Problem details = Look through the listing below and write out exactly the lines from the line with "[Security and Privacy: How" to the line with "Slot Triofus Tactics: Enhance Your Gameplay Today! (298, 1207)", both included, and no others.

____________________

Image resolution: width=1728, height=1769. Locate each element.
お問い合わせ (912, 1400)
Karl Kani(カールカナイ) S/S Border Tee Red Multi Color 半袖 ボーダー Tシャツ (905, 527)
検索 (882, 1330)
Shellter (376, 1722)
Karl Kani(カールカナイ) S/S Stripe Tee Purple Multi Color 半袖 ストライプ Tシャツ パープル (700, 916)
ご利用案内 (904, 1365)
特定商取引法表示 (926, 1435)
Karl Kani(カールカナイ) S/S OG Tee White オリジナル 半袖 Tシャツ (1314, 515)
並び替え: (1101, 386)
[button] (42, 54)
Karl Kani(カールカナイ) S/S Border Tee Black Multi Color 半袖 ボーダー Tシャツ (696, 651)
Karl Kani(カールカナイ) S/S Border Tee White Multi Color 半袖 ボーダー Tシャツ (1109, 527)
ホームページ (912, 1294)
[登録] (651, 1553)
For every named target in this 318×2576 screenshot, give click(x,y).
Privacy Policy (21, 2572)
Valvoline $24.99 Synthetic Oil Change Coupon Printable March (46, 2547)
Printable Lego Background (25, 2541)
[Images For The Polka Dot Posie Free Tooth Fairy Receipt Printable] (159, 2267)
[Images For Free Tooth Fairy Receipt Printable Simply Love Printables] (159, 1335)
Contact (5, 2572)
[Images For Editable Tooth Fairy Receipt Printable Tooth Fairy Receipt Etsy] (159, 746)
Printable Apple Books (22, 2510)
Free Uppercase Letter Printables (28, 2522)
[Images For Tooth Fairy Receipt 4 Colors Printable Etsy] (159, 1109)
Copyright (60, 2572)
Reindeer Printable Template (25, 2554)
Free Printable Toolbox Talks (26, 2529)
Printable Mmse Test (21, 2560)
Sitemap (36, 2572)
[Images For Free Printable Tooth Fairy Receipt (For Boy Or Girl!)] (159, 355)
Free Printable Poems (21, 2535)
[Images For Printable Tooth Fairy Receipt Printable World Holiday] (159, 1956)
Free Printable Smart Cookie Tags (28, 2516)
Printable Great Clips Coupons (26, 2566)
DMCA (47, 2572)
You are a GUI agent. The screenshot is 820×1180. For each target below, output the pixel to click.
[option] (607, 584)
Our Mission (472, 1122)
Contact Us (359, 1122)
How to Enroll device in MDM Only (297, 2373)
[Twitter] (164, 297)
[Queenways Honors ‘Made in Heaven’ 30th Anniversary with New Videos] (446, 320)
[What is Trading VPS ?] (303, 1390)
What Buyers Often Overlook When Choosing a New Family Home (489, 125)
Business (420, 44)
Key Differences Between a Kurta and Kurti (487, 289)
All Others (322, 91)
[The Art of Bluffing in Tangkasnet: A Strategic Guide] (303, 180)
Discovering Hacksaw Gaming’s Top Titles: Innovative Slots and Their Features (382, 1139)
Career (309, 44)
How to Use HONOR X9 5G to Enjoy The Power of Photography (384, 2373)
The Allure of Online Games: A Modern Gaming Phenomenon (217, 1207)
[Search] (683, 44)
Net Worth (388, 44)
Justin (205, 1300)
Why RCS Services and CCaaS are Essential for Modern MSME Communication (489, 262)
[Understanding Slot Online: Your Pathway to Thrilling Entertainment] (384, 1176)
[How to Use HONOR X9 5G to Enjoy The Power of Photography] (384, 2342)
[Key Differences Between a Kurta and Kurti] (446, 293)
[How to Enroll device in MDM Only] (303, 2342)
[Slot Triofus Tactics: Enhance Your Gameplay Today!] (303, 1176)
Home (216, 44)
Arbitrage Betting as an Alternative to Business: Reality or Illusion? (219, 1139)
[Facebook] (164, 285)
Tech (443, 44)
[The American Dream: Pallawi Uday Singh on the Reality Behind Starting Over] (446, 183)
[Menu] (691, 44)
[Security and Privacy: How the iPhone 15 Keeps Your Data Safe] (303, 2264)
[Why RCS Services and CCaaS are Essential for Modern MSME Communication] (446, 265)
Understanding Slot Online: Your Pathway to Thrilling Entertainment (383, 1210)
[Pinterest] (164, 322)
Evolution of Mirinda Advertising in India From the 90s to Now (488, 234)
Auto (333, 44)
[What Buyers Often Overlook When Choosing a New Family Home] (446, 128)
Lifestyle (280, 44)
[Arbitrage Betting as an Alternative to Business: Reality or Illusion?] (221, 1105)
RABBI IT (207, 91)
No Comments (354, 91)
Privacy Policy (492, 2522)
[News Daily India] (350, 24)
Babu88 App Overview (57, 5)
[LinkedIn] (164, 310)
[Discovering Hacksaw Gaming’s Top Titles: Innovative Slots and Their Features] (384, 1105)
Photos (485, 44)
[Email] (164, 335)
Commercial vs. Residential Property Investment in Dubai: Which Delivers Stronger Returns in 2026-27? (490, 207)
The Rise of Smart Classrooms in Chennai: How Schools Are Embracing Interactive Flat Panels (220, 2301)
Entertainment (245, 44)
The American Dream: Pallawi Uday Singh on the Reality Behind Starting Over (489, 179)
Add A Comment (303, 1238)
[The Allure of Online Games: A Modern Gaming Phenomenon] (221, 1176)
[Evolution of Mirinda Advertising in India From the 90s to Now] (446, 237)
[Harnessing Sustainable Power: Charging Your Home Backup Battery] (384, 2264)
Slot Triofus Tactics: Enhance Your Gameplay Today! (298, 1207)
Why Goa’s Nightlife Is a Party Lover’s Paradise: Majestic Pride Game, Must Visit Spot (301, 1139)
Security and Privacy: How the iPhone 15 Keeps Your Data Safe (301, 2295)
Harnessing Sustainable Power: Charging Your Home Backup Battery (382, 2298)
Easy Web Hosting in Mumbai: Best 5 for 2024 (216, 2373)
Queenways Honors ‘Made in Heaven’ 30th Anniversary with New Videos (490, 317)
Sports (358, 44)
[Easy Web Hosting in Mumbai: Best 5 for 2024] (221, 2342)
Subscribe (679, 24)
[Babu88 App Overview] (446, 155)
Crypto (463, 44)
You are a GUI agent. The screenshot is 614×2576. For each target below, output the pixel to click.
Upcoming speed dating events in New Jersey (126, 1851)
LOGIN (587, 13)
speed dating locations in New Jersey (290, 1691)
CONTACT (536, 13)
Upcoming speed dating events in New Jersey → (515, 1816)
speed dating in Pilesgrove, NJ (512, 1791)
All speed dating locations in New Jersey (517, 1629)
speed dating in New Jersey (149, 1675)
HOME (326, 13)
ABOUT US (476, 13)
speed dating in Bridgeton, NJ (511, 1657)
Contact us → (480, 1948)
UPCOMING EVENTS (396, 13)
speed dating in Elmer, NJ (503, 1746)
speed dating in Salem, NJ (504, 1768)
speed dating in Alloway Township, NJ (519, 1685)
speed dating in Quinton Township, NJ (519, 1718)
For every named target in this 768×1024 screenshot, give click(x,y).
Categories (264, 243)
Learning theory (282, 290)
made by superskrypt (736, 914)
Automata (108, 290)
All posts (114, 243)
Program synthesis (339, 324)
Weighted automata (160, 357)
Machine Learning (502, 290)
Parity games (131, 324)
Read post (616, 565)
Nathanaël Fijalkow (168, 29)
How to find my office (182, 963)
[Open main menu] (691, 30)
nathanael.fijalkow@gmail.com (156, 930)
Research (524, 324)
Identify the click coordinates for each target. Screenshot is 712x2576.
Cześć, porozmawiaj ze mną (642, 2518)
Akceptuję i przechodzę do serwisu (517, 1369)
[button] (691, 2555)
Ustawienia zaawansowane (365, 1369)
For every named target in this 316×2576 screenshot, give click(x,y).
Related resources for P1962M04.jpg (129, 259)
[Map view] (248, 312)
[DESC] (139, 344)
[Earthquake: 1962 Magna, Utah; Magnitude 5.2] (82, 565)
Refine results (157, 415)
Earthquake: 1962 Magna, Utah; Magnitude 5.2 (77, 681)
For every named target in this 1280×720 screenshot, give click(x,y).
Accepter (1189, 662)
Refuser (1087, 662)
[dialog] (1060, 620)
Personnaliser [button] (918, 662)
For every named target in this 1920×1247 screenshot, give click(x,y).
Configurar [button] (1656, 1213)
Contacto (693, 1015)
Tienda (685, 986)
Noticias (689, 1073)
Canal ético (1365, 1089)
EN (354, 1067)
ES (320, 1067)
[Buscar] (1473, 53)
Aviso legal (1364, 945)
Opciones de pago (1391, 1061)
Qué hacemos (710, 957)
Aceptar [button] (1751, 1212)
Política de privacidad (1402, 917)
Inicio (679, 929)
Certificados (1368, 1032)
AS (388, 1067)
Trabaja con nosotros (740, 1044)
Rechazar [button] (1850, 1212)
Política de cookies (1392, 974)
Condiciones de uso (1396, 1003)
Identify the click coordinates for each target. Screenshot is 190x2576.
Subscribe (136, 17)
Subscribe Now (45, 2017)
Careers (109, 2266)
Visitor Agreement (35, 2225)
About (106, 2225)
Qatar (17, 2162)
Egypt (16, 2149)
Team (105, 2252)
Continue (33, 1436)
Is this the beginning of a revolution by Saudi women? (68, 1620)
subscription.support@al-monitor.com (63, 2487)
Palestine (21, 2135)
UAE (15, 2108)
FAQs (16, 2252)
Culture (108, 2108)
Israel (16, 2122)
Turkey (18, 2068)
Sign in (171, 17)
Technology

____________________

Exercise solution =
[Security and Privacy: How the iPhone 15 Keeps Your Data Safe] (303, 2264)
[Why RCS Services and CCaaS are Essential for Modern MSME Communication] (446, 265)
Understanding Slot Online: Your Pathway to Thrilling Entertainment (383, 1210)
[Pinterest] (164, 322)
Evolution of Mirinda Advertising in India From the 90s to Now (488, 234)
Auto (333, 44)
[What Buyers Often Overlook When Choosing a New Family Home] (446, 128)
Lifestyle (280, 44)
[Arbitrage Betting as an Alternative to Business: Reality or Illusion?] (221, 1105)
RABBI IT (207, 91)
No Comments (354, 91)
Privacy Policy (492, 2522)
[News Daily India] (350, 24)
Babu88 App Overview (57, 5)
[LinkedIn] (164, 310)
[Discovering Hacksaw Gaming’s Top Titles: Innovative Slots and Their Features] (384, 1105)
Photos (485, 44)
[Email] (164, 335)
Commercial vs. Residential Property Investment in Dubai: Which Delivers Stronger Returns in 2026-27? (490, 207)
The Rise of Smart Classrooms in Chennai: How Schools Are Embracing Interactive Flat Panels (220, 2301)
Entertainment (245, 44)
The American Dream: Pallawi Uday Singh on the Reality Behind Starting Over (489, 179)
Add A Comment (303, 1238)
[The Allure of Online Games: A Modern Gaming Phenomenon] (221, 1176)
[Evolution of Mirinda Advertising in India From the 90s to Now] (446, 237)
[Harnessing Sustainable Power: Charging Your Home Backup Battery] (384, 2264)
Slot Triofus Tactics: Enhance Your Gameplay Today! (298, 1207)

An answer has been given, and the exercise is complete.